Prin 2007

Materials and techniques for new-generation systems of photovoltaic conversion

The increasing world-wide demand for energy, enforced by swift economic development of emerging Countries such as China, India and Brazil, is currently largely satisfied by fossil combustibles, which call forward the emission of CO2 and other pollutants. Sustainable development does require the usage energy sources with lowest environmental impact, which are available for both urban and rural areas, in developed and underdeveloped countries, as a network of micro-distributed generators to respond to the increasing demand for energy. Energy generation must rely on robust, fully modular units and span the range from few watts to tens of megawatts. These circumstances are met with photovoltaic technology, though the current production cost of a single unit for each specific application (grid-centralized, distributed, stand-alone) exceeds by a factor of 5 the price of an equally powerful conventional generation unit. Moreover, even under favourable economic condition, assuming that the whole production of silicon yearly produced all over the world would be completely involved in the generation of photovoltaic cells, that would be insufficient for production a non negligible portion (at least 1%) of the national need.
Diffusion of photovoltaic energy is thereby prevented by such limiting factors. Thus, only a big effort into research will be able to support a suitable technological development:
- In the short term, it is mandatory to aim at the improvement of production processes and of conversion efficiency, at the decrease of process costs with cheap low-impact environment-compatible processes and ultimately at the reduction of expensive prime materials. In this scheme, the only method that can be currently pursued is the technique of concentrated photovoltaic, namely the focalization of sunlight onto low-size photovoltaic cells. Indeed, such method is currently employed with high-efficiency silicon cells and constitutes an interesting methodology, inasmuch as it allows an increase in conversion efficiency and as well as a significant decrease in the quantity of used photo-converting material. On the other hand, such scheme does not afford significant improvement because of the limited energy range of the photons for which a single-material cell can efficiently operate.
- In the long term, the research should promote the development of novel devices, which are benefited by cross-fertilization with other material sciences and high-technology industrial fields such as display and aerospace industries. This effort will steer toward a new class of materials with large-scale production and high conversion efficiency. In fact, the target of photovoltaic in the mean term is the achievement of conversion efficiency of the order of 30-40% at the rate of Euro/m2, which is also referred to as third-generation photovoltaic or , alternatively with an efficiency figure about 5-10% but at the rate 15-40 Euro/ m2.
The present project aims at the development of new techniques and novel materials for high-efficiency photovoltaic conversion that can be produced over a large scale. The project naturally assumes the concentration scheme and focuses to the split of sunlight into bands. Due to usage of suitable dichroic filters each band is geometrically separated in a number of beams from the others to form a beam and diverted to a specifically designed semiconductor whose bandgap in tuned to the energy of the photons in the beam.

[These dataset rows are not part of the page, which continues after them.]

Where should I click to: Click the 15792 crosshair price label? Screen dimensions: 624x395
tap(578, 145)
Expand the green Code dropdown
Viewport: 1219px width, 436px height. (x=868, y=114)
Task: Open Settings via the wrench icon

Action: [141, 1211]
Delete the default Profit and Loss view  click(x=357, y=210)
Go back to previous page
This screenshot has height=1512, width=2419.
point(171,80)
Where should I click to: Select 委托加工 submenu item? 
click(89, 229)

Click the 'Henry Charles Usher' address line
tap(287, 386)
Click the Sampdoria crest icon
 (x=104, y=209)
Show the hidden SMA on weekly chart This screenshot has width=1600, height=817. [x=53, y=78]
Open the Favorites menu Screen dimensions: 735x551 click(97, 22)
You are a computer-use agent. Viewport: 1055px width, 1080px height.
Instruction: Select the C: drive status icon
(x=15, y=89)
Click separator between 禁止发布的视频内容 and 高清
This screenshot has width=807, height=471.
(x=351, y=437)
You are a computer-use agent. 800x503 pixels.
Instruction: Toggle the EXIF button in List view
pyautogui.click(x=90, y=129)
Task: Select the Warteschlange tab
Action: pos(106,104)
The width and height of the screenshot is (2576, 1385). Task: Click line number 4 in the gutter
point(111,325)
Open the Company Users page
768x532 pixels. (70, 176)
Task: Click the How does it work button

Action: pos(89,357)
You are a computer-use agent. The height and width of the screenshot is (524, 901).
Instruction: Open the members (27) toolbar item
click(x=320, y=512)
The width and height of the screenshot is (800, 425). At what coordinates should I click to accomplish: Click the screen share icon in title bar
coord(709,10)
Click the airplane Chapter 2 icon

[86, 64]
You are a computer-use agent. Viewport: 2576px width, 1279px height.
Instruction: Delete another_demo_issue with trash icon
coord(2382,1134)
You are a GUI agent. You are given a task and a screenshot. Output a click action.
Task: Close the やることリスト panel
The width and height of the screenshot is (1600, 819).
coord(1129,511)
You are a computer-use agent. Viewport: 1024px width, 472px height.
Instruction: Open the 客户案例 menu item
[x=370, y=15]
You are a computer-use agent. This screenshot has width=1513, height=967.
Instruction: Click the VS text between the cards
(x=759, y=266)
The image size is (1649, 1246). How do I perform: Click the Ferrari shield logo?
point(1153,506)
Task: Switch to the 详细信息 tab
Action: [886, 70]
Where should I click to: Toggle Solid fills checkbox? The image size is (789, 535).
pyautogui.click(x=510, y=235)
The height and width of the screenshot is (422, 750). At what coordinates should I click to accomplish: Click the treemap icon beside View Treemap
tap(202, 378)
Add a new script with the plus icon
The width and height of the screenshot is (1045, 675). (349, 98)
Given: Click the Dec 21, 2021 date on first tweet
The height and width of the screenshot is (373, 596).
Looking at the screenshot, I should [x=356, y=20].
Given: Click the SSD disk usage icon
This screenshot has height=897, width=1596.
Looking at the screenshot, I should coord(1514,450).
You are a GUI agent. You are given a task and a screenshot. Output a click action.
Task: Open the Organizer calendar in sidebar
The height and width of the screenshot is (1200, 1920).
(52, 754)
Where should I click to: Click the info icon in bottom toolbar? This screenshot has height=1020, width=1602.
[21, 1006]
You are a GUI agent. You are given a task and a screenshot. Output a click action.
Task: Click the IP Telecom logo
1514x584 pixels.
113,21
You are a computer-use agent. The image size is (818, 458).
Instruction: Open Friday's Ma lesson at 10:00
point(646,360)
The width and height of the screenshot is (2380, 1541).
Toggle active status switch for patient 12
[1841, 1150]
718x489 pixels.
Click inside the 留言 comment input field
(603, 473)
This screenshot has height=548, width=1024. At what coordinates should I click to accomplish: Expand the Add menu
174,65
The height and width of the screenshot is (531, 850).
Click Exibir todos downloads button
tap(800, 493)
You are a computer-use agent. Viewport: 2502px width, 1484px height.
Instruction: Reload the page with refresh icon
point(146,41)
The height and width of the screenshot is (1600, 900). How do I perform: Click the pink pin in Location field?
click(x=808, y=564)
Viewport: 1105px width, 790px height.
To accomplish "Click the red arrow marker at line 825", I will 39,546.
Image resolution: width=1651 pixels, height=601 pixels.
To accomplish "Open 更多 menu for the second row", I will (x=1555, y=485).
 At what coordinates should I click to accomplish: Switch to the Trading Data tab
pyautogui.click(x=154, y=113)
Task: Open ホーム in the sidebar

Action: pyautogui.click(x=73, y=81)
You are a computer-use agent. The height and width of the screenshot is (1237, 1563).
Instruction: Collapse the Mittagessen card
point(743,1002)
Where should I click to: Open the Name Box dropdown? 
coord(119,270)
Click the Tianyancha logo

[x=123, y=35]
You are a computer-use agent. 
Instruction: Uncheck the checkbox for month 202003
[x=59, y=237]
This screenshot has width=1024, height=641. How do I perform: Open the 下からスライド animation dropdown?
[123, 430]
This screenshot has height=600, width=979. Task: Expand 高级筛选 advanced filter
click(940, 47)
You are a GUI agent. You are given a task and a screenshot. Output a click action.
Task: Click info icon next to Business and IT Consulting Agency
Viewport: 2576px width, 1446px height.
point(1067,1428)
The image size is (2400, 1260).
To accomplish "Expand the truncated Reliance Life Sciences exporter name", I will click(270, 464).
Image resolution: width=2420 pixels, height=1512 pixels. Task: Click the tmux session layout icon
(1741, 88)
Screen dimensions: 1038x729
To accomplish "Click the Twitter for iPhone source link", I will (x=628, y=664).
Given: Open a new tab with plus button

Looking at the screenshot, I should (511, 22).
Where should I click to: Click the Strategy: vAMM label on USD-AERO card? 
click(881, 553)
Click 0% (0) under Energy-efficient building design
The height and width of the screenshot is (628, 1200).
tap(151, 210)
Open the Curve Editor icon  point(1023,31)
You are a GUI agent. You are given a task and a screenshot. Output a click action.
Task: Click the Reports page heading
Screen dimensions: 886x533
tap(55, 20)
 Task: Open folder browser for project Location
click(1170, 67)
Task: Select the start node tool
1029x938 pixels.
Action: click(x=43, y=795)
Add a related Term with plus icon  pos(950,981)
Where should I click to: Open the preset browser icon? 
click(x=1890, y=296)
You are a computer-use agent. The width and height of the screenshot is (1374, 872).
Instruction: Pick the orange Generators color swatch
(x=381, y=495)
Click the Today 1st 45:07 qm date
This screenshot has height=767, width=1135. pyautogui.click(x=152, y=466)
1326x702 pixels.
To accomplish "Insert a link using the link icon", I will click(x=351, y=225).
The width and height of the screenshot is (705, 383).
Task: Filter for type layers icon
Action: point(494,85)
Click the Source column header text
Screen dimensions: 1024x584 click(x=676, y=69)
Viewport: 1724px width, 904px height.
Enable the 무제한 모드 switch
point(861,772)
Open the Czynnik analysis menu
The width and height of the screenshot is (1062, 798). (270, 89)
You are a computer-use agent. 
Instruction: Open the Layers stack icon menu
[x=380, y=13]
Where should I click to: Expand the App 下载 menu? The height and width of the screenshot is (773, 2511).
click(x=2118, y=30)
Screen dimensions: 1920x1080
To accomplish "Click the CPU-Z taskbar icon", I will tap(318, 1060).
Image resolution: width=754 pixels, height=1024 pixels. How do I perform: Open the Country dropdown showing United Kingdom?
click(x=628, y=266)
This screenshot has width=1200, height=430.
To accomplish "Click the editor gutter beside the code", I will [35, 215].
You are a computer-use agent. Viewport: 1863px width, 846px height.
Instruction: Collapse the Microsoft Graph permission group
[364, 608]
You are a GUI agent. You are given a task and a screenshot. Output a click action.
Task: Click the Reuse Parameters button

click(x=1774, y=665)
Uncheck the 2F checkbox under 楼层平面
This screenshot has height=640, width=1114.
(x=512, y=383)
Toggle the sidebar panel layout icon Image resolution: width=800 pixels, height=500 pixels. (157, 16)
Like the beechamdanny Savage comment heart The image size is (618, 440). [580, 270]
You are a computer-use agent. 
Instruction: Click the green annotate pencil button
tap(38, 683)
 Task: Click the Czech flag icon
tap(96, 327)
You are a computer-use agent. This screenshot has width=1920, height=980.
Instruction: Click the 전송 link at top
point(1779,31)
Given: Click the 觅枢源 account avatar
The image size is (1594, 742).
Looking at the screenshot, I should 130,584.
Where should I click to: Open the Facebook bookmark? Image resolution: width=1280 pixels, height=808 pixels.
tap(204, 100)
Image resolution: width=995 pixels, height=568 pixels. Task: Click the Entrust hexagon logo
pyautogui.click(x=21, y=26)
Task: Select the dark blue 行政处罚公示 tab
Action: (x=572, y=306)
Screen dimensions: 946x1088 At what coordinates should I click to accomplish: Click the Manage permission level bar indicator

The combination of concentrated photovoltaic with a system of independent cells, which was recently proposed by some of the members in this project, is highly innovative with respect to traditional being studied semiconductor multi-junction devices because:
- it permits to prevent all the problems and technological drawbacks in the fabrication of a multi-junction;
- it allows to consider a wider class of cheaper and easily producible materials, among which are the polymers, to accompany the traditionally used silicon;
- it affords operation with no need for cooling of photo-sensing units.
The present project aims at seeking for new materials, other than those that are currently in the stage of prototype, and novel techniques for concentration that are eligible for photovoltaic conversion through separation of sunlight by dichroic filters.